What this task involves
Locate the line that contains "[New Tables to". Print it and each following line through the end of the listing, verbatim, and nothing more.

Data for this task
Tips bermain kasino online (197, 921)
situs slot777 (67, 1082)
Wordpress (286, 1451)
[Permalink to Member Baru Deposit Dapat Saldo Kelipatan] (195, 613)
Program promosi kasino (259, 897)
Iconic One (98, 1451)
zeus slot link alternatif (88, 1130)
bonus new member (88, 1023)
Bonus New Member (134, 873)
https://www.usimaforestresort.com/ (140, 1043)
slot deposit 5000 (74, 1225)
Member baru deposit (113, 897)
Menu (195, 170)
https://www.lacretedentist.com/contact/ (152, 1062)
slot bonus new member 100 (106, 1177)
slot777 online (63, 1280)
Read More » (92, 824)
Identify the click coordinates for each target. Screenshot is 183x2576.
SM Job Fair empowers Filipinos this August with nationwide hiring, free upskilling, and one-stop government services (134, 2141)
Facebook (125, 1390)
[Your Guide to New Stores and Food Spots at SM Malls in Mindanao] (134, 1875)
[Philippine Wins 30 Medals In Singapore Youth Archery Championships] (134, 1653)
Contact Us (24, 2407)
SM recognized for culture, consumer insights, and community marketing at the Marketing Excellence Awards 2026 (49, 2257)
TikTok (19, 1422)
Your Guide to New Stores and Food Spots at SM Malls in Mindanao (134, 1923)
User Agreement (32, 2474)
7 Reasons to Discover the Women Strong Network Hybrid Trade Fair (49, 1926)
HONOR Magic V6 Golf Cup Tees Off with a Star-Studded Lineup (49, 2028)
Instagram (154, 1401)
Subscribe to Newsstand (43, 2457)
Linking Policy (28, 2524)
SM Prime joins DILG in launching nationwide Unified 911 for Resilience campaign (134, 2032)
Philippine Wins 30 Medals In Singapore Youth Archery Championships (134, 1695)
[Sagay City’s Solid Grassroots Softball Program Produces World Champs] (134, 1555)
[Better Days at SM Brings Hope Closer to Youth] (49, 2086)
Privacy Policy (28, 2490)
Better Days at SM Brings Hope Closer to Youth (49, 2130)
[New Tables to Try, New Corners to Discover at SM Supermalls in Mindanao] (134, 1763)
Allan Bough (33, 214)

Completed exercise
[New Tables to Try, New Corners to Discover at SM Supermalls in Mindanao] (134, 1763)
Allan Bough (33, 214)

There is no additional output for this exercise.